Periosteal Chondrosarcoma

The Union for International Cancer Control (UICC) TNM classification does not recommend applying the TNM staging system for bone tumors to surface/juxtacortical chondrosarcoma. However, other staging systems, such as the American Joint Committee on Cancer (AJCC) TNM system, do include these tumors in the bone staging system. See also the information on staging in section Bone tumors: Introduction.

A subset of periosteal chondrosarcomas bear the same IDH1 and IDH2 mutations as enchondroma and conventional central chondrosarcoma.

A large (often > 5 cm) lobulated mass is located on the surface of the bone. On cut section, the tumor is grey and glistening and is often associated with gritty white areas of calcification. The tumor erodes or invades the cortex; the medullary canal is usually not involved.

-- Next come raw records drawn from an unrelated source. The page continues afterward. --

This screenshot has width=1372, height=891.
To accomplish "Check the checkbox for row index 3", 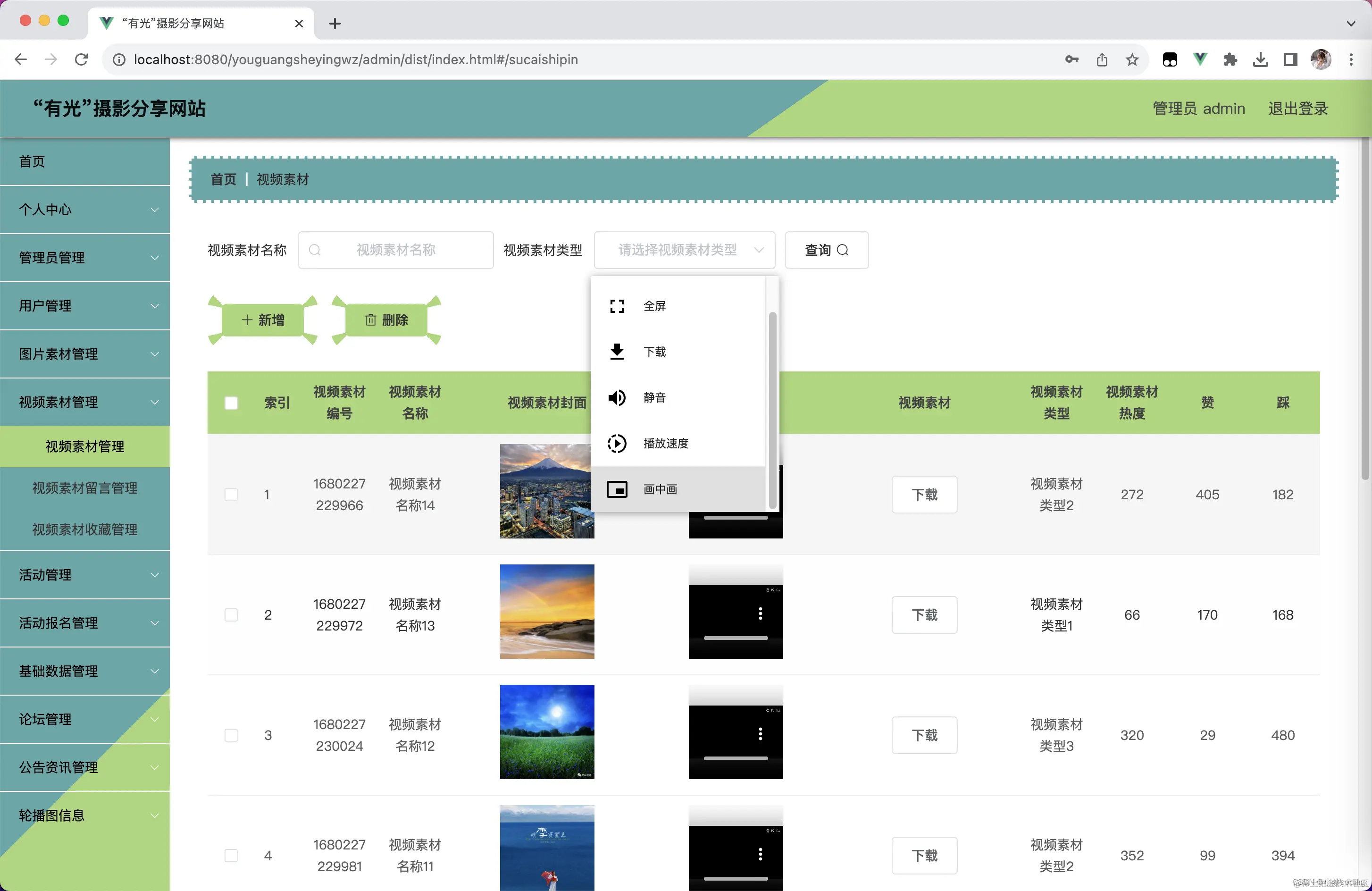I will coord(231,735).
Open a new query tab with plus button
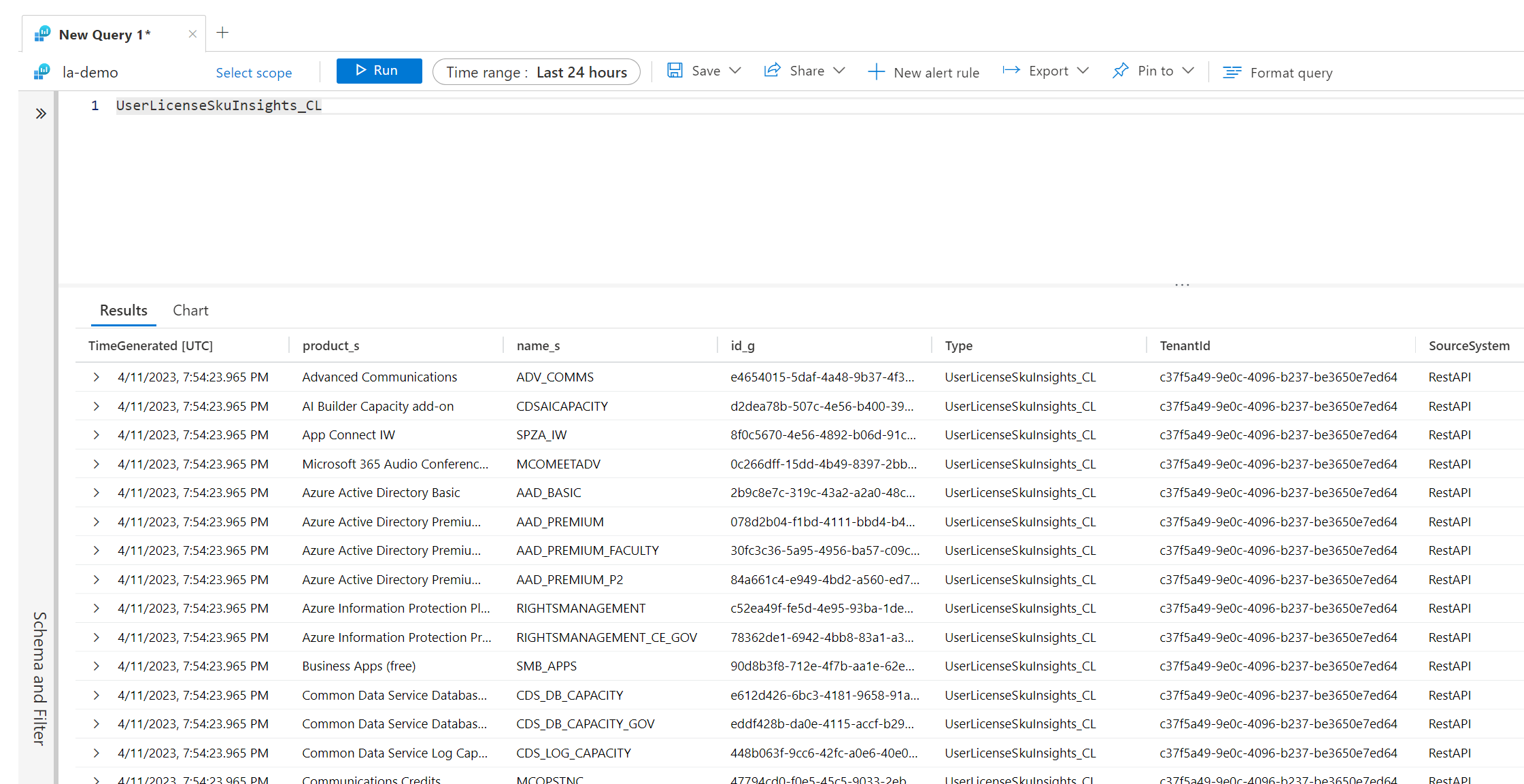This screenshot has width=1524, height=784. [222, 32]
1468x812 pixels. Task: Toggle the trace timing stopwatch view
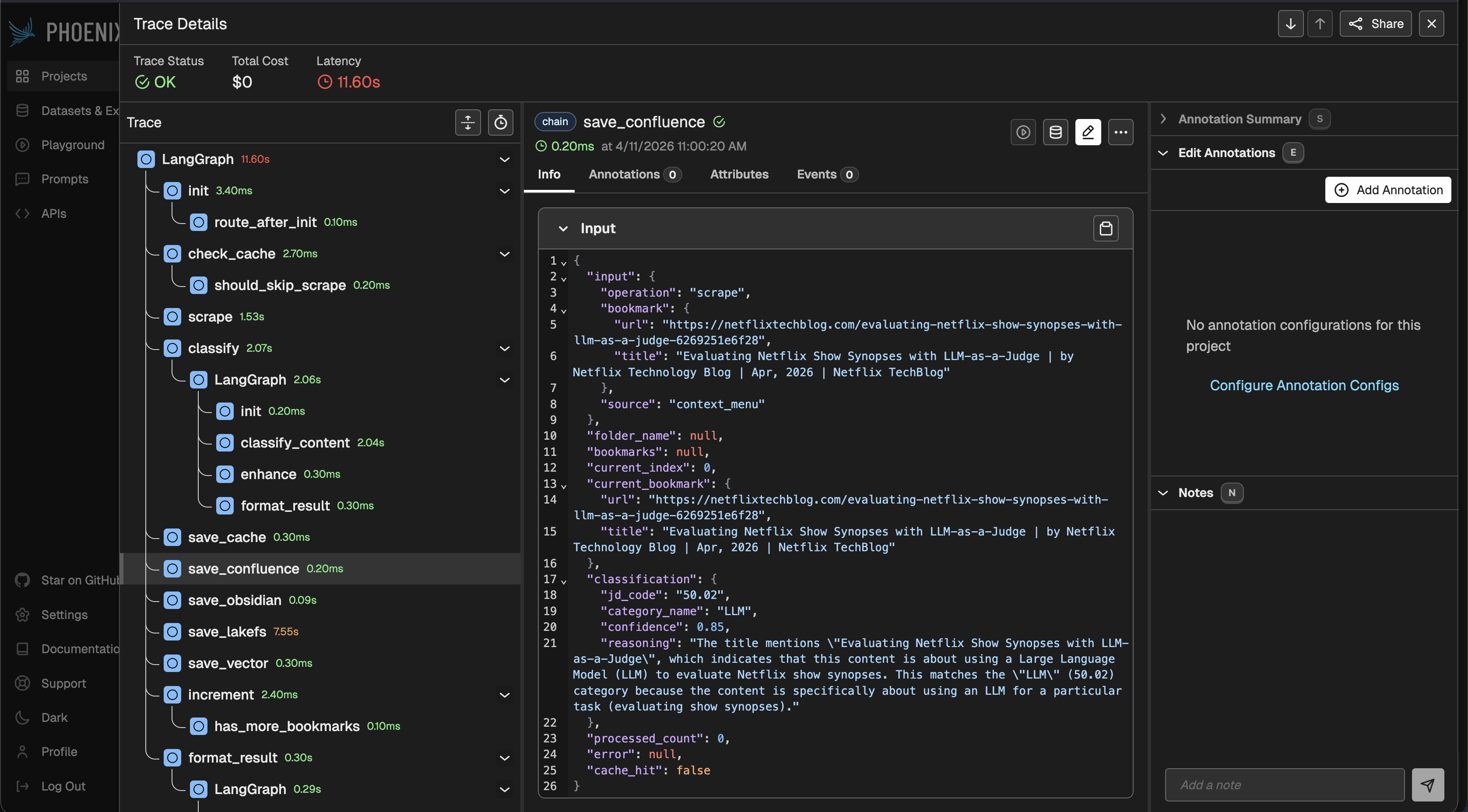pos(500,122)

A lobular, moderately cellular cartilaginous tumor is seen with myxoid matrix. Calcification and endochondral ossification can be present. Osteoid or bone directly formed by the tumor cells is absent, although formation of metaplastic bone at the periphery of the cartilage lobules and the tumor (formation of a so-called neocortex) can be found. The features resemble those of atypical cartilaginous tumor / chondrosarcoma, grade 1 (ACT/CS1) or grade 2 central chondrosarcoma. There is often invasion of the underlying cortex. Intramedullary extension and subsequent host bone entrapment are seen in a subset of cases. Demarcation with the soft tissue is usually sharp.

Not clinically relevant

Periosteal chondrosarcomas have a relatively low metastatic rate (5–12.2%), with metastases especially involving the lungs and rarely the lymph nodes. Histological grading does not predict outcome.

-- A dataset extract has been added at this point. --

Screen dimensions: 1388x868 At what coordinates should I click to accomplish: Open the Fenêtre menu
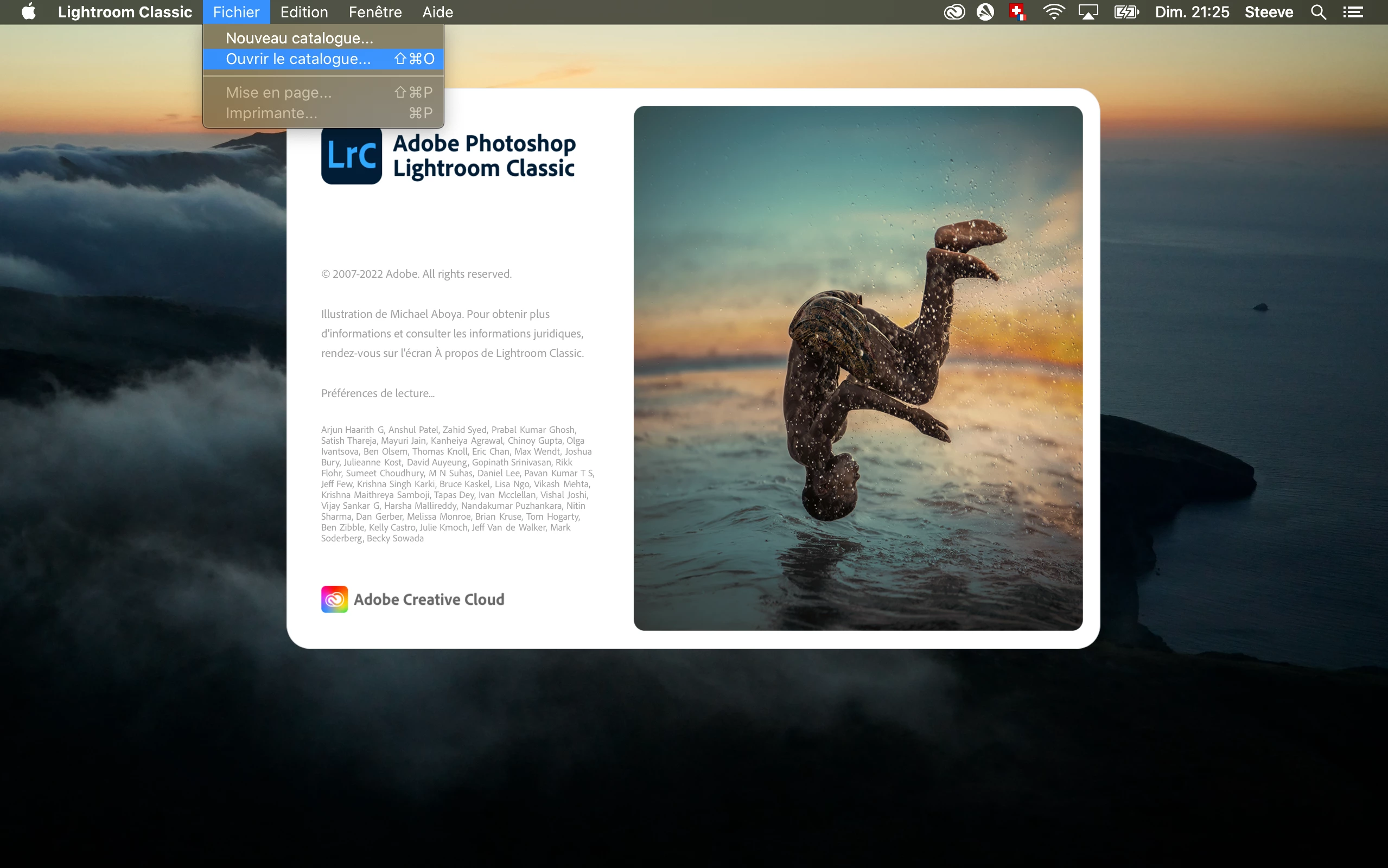(x=375, y=12)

Although IDH1 and IDH2 mutations are found in a subset of periosteal chondrosarcomas, mutation analysis is rarely used in the diagnostic work-up for periosteal chondrosarcoma. It might be used to distinguish periosteal chondrosarcoma and periosteal osteosarcoma, the latter being negative. The EXT1 protein is normally expressed, whereas RB1 signaling can be deregulated by the loss of p16 expression, and WNT/β-catenin signaling is lost in the majority of cases. Amplification of CDK4 or MDM2 is absent, unlike in parosteal osteosarcoma.

Essential: cartilaginous tumor arising on the surface of bone in close association with periosteum; invasion of the underlying cortex or size > 5.0 cm.